EXCERPT TO READ:
Weekly Newspaper and Travel Guide
for Pecos Country
of West Texas
Tuesday, December 20, 2005
By Peggy McCracken
has different slant
Christmas at the Gunn house followed the same pattern each year. For months, we would pore over the Sears and Roebuck catalog to pick out the one or two gifts dearest to our hearts. Mama placed the order, and packages arrived at our rural route mailbox weeks before the big day.
Mama had a big trunk where she kept things she treasured safe from mice, and that is where she hid the Christmas presents. Nosey little kids may have peeked and fondled some of the gifts. I don’t know for sure, and wouldn’t tell if I did.
A few days before Christmas, Daddy took us to the cedar breaks along the Caprock to pick out a tree, which he chopped down with an ax and hauled in a wagon pulled by horses or in the bed of the 1928 Buick we had later.

COLLECTED MATERIAL:
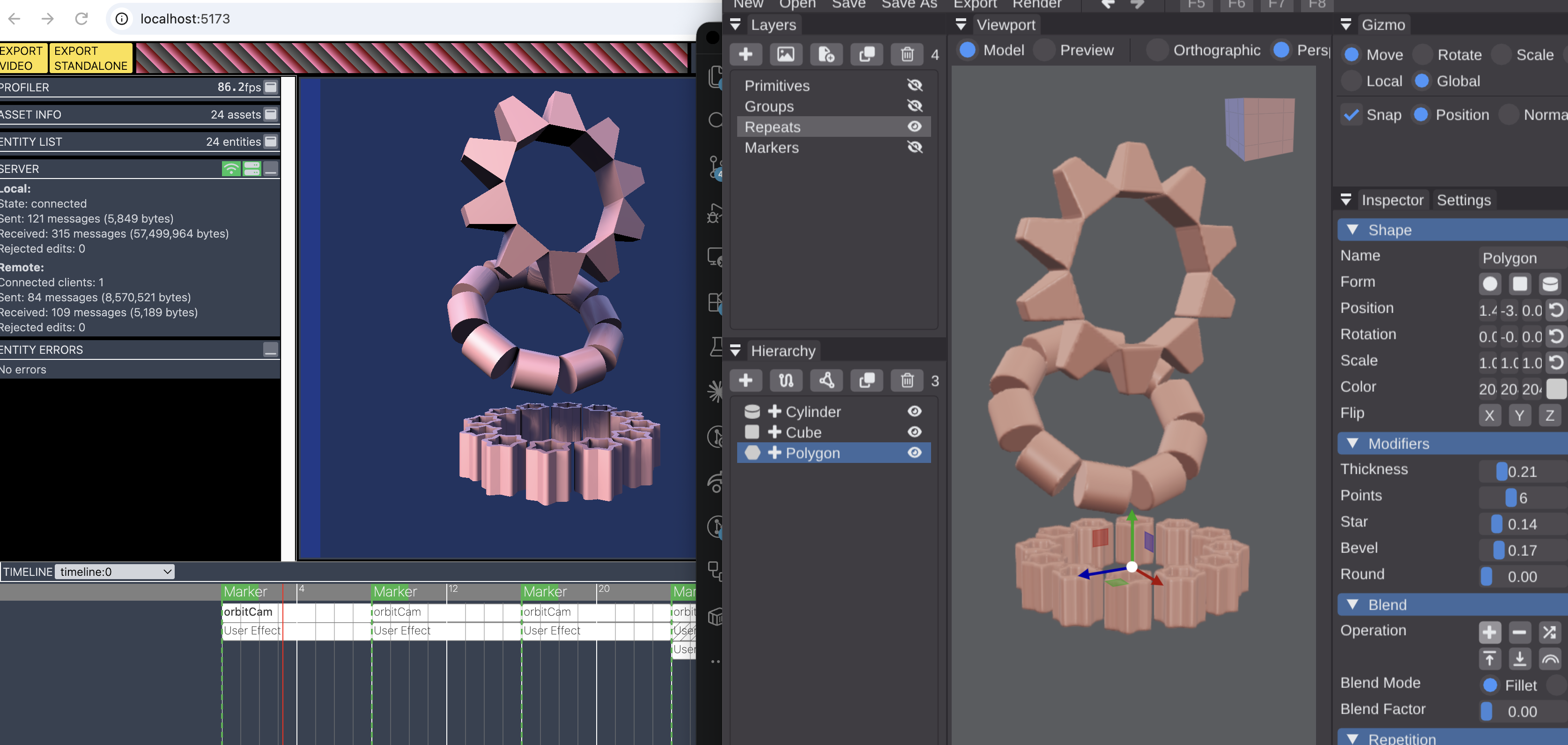Select the Orthographic radio button
The image size is (1568, 745).
pos(1156,50)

TASK 1: Please say whether each statement agrees with the Christmas column, answering yes or no and quoting the deciding words: (a) Mama placed the catalog order. (b) The Christmas presents were hidden in the barn. (c) Daddy bought the tree in town.
TASK 2: Reproduce the stretch of the Christmas column from "Weekly Newspaper and" through "the big day.".
Rely only on the Christmas column, not on the listing.

CORRECT OUTPUT 1:
(a) Yes: "Mama placed the order, and packages arrived at our rural route mailbox weeks before the big day."
(b) No: "Mama had a big trunk where she kept things she treasured safe from mice, and that is where she hid the Christmas presents."
(c) No: "Daddy took us to the cedar breaks along the Caprock to pick out a tree, which he chopped down with an ax"

CORRECT OUTPUT 2:
Weekly Newspaper and Travel Guide
for Pecos Country
of West Texas
Tuesday, December 20, 2005
By Peggy McCracken
has different slant
Christmas at the Gunn house followed the same pattern each year. For months, we would pore over the Sears and Roebuck catalog to pick out the one or two gifts dearest to our hearts. Mama placed the order, and packages arrived at our rural route mailbox weeks before the big day.